> What the task asks:
Please turn every line of the records below into a JSON list of strings, one string per line, leaving out blank lines.

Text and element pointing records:
* Begin *

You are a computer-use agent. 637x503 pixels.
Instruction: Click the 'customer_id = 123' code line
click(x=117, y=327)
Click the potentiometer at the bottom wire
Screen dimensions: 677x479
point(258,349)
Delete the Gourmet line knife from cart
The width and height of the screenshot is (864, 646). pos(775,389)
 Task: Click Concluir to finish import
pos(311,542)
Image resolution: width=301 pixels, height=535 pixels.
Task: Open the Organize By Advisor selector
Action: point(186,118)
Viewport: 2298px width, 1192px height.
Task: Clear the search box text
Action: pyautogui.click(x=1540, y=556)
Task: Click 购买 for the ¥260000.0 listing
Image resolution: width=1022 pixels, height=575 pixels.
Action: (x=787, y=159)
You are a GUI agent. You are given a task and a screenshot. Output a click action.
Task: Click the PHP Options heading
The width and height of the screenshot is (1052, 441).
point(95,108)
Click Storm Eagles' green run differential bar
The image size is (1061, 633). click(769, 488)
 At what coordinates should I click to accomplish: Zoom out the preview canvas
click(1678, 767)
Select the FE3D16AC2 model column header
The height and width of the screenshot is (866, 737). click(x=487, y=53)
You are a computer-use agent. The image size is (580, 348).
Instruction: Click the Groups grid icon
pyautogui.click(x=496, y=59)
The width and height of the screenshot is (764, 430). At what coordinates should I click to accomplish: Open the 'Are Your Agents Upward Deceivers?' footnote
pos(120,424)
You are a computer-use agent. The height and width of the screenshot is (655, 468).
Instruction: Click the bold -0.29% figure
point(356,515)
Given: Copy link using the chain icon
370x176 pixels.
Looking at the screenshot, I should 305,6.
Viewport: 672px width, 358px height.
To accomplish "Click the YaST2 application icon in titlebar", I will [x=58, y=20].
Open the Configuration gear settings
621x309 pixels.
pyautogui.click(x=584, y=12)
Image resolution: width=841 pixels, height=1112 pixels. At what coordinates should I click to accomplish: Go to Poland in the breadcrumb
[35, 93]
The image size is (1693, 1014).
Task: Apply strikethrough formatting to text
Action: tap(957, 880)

* End *

> Final result:
[
  "You are a computer-use agent. 637x503 pixels.",
  "Instruction: Click the 'customer_id = 123' code line",
  "click(x=117, y=327)",
  "Click the potentiometer at the bottom wire",
  "Screen dimensions: 677x479",
  "point(258,349)",
  "Delete the Gourmet line knife from cart",
  "The width and height of the screenshot is (864, 646). pos(775,389)",
  " Task: Click Concluir to finish import",
  "pos(311,542)",
  "Image resolution: width=301 pixels, height=535 pixels.",
  "Task: Open the Organize By Advisor selector",
  "Action: point(186,118)",
  "Viewport: 2298px width, 1192px height.",
  "Task: Clear the search box text",
  "Action: pyautogui.click(x=1540, y=556)",
  "Task: Click 购买 for the ¥260000.0 listing",
  "Image resolution: width=1022 pixels, height=575 pixels.",
  "Action: (x=787, y=159)",
  "You are a GUI agent. You are given a task and a screenshot. Output a click action.",
  "Task: Click the PHP Options heading",
  "The width and height of the screenshot is (1052, 441).",
  "point(95,108)",
  "Click Storm Eagles' green run differential bar",
  "The image size is (1061, 633). click(769, 488)",
  " At what coordinates should I click to accomplish: Zoom out the preview canvas",
  "click(1678, 767)",
  "Select the FE3D16AC2 model column header",
  "The height and width of the screenshot is (866, 737). click(x=487, y=53)",
  "You are a computer-use agent. The image size is (580, 348).",
  "Instruction: Click the Groups grid icon",
  "pyautogui.click(x=496, y=59)",
  "The width and height of the screenshot is (764, 430). At what coordinates should I click to accomplish: Open the 'Are Your Agents Upward Deceivers?' footnote",
  "pos(120,424)",
  "You are a computer-use agent. The height and width of the screenshot is (655, 468).",
  "Instruction: Click the bold -0.29% figure",
  "point(356,515)",
  "Given: Copy link using the chain icon",
  "370x176 pixels.",
  "Looking at the screenshot, I should 305,6.",
  "Viewport: 672px width, 358px height.",
  "To accomplish \"Click the YaST2 application icon in titlebar\", I will [x=58, y=20].",
  "Open the Configuration gear settings",
  "621x309 pixels.",
  "pyautogui.click(x=584, y=12)",
  "Image resolution: width=841 pixels, height=1112 pixels. At what coordinates should I click to accomplish: Go to Poland in the breadcrumb",
  "[35, 93]",
  "The image size is (1693, 1014).",
  "Task: Apply strikethrough formatting to text",
  "Action: tap(957, 880)"
]